* [Excerto apresentado]:
════
Os meus pais são comunistas. Isto começou por criar alguns problemas na escola primária, onde eu não soube reagir da melhor forma nem compreender a razão da animosidade que me dirigiram os ranhosos dos meus colegas quando souberam.
Mas como eles eram muitos e hostis, e eu já atingia a minha quota de porrada diária por outras razões (como por usar óculos e por ter sotaque do Porto) passei a esconder o comunismo familiar como se fosse uma doença vergonhosa e isto durou até encontrar outros colegas de escola, alguns anos mais tarde, que padeciam da mesma enfermidade.
Nessa altura, o desenvolvimento psicológico e crítico próprio da adolescência já me permitiu indagar e reflectir sobre o assunto e, de facto, comecei a admirar a teoria.
════
* [Tarefas a realizar]:
**a)** Reproduz fielmente a parte do excerto apresentado que começa em "Nessa altura, o" e continua até "admirar a teoria.".
**b)** Responde a estas perguntas com base no excerto apresentado:
(i) Além do comunismo dos pais, que razões são apontadas para a quota de porrada diária?
(ii) Até quando foi escondido o comunismo familiar?
(iii) O que começou a sentir quem narra em relação à teoria?

* [Entradas fornecidas]:
════
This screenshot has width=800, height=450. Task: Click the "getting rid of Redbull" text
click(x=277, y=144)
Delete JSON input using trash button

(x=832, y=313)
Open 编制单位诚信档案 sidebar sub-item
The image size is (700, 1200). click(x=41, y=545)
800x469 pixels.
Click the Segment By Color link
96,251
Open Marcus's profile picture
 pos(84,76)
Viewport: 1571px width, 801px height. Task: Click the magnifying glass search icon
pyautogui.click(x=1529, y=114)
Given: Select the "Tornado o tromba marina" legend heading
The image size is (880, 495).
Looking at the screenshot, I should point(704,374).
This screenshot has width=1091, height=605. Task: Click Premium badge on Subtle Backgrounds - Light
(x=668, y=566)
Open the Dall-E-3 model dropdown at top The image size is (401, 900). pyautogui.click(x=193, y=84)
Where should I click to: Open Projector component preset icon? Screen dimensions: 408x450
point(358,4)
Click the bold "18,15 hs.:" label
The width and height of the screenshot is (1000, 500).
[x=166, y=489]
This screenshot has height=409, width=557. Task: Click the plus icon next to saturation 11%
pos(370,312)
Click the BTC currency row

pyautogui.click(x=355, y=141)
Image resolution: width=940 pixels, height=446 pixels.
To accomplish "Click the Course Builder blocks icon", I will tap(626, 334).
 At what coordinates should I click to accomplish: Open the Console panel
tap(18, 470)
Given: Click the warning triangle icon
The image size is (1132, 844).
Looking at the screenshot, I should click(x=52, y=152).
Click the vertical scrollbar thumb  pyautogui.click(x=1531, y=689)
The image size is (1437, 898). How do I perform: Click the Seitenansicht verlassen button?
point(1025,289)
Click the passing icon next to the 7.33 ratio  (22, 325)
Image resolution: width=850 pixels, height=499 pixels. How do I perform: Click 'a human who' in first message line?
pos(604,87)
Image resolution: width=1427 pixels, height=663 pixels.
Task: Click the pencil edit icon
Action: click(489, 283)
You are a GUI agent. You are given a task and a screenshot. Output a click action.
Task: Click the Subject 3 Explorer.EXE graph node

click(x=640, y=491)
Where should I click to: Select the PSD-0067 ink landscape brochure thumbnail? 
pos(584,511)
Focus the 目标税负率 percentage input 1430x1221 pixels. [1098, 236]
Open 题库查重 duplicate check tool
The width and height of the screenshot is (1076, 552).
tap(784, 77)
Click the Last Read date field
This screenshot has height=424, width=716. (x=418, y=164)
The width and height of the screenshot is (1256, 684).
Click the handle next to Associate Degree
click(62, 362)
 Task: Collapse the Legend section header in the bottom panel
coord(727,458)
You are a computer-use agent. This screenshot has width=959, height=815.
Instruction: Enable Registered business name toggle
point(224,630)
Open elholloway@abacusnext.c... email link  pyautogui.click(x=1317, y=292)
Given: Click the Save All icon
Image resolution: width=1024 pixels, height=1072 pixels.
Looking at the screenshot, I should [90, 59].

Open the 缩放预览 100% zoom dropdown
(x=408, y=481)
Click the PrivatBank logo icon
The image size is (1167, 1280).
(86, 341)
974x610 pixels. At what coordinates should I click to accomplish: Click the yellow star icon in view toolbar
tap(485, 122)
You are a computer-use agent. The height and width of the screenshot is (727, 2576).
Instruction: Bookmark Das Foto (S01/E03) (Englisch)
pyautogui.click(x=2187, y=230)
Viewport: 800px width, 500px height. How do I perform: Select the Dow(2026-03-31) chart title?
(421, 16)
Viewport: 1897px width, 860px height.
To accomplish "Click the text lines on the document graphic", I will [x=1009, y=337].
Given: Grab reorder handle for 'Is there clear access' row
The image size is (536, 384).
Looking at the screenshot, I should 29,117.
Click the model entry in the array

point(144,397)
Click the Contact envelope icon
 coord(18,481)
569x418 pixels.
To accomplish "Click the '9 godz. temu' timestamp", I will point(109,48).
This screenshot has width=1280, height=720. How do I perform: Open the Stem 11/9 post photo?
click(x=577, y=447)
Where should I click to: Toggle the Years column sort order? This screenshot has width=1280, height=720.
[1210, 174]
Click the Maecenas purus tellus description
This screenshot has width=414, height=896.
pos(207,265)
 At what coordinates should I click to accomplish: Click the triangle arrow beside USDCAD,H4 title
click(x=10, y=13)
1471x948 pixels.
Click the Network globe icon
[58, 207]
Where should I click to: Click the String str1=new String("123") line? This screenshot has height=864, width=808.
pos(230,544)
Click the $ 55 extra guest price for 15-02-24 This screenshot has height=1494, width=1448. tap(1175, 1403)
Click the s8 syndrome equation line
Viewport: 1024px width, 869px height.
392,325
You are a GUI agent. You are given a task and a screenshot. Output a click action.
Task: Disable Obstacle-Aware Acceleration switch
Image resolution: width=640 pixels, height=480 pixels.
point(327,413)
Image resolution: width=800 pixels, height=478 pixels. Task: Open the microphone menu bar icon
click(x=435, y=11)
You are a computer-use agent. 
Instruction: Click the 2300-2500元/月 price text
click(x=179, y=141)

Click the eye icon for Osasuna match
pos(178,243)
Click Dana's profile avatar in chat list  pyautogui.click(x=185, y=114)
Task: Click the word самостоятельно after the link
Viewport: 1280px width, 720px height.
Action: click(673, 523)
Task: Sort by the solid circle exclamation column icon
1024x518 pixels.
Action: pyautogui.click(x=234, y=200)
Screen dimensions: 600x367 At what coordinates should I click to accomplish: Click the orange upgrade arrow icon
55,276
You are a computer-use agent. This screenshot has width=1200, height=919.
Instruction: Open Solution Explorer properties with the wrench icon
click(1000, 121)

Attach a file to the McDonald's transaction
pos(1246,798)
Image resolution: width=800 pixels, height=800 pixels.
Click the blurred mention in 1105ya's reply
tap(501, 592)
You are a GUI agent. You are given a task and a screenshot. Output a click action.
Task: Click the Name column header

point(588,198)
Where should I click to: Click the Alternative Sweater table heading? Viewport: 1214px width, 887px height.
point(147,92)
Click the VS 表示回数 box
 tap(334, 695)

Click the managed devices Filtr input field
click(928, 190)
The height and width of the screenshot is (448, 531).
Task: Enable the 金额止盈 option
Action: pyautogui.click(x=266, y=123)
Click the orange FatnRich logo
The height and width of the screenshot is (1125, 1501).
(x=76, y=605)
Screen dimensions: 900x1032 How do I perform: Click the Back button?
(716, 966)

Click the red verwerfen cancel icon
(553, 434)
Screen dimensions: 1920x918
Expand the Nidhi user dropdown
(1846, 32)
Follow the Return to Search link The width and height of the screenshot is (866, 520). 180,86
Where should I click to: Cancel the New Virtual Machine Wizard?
════
* [Respostas do exercício]:
**a)**
Nessa altura, o desenvolvimento psicológico e crítico próprio da adolescência já me permitiu indagar e reflectir sobre o assunto e, de facto, comecei a admirar a teoria.

**b)**
(i) Usar óculos e ter sotaque do Porto.
(ii) Até encontrar outros colegas de escola, alguns anos mais tarde, que padeciam da mesma enfermidade.
(iii) Admiração.